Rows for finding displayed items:
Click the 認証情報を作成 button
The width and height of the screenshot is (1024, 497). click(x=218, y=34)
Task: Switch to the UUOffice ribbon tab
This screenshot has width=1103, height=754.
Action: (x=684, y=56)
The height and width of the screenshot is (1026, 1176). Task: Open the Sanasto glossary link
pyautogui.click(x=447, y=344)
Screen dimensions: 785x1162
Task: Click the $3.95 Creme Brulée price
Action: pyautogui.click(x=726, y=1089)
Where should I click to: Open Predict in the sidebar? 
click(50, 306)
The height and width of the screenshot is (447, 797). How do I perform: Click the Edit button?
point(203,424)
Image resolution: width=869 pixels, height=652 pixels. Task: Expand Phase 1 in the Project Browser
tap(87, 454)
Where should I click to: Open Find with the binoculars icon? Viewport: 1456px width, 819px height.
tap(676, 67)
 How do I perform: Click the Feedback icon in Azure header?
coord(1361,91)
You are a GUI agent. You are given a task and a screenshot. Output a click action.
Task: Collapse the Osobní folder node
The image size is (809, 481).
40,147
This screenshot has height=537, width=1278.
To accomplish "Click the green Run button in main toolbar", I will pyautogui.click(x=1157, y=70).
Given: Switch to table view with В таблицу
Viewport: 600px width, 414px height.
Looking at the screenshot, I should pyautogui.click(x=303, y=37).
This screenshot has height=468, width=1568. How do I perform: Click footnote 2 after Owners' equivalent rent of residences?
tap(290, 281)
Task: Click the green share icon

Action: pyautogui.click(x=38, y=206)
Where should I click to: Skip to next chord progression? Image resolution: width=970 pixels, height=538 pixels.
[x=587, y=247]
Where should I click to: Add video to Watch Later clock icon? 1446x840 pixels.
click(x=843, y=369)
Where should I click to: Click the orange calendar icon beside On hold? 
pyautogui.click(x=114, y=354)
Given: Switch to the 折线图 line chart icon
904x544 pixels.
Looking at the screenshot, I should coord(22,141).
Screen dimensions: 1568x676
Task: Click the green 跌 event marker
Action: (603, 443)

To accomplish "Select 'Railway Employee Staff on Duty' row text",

Problem: Copy out every line of the rows above word for word, leaving nothing out and changing nothing.

Solved problem:
Click the 認証情報を作成 button
The width and height of the screenshot is (1024, 497). click(x=218, y=34)
Task: Switch to the UUOffice ribbon tab
This screenshot has width=1103, height=754.
Action: (x=684, y=56)
The height and width of the screenshot is (1026, 1176). Task: Open the Sanasto glossary link
pyautogui.click(x=447, y=344)
Screen dimensions: 785x1162
Task: Click the $3.95 Creme Brulée price
Action: pyautogui.click(x=726, y=1089)
Where should I click to: Open Predict in the sidebar? 
click(50, 306)
The height and width of the screenshot is (447, 797). How do I perform: Click the Edit button?
point(203,424)
Image resolution: width=869 pixels, height=652 pixels. Task: Expand Phase 1 in the Project Browser
tap(87, 454)
Where should I click to: Open Find with the binoculars icon? Viewport: 1456px width, 819px height.
tap(676, 67)
 How do I perform: Click the Feedback icon in Azure header?
coord(1361,91)
You are a GUI agent. You are given a task and a screenshot. Output a click action.
Task: Collapse the Osobní folder node
The image size is (809, 481).
40,147
This screenshot has height=537, width=1278.
To accomplish "Click the green Run button in main toolbar", I will pyautogui.click(x=1157, y=70).
Given: Switch to table view with В таблицу
Viewport: 600px width, 414px height.
Looking at the screenshot, I should pyautogui.click(x=303, y=37).
This screenshot has height=468, width=1568. How do I perform: Click footnote 2 after Owners' equivalent rent of residences?
tap(290, 281)
Task: Click the green share icon

Action: pyautogui.click(x=38, y=206)
Where should I click to: Skip to next chord progression? Image resolution: width=970 pixels, height=538 pixels.
[x=587, y=247]
Where should I click to: Add video to Watch Later clock icon? 1446x840 pixels.
click(x=843, y=369)
Where should I click to: Click the orange calendar icon beside On hold? 
pyautogui.click(x=114, y=354)
Given: Switch to the 折线图 line chart icon
904x544 pixels.
Looking at the screenshot, I should coord(22,141).
Screen dimensions: 1568x676
Task: Click the green 跌 event marker
Action: (603, 443)

To accomplish "Select 'Railway Employee Staff on Duty' row text",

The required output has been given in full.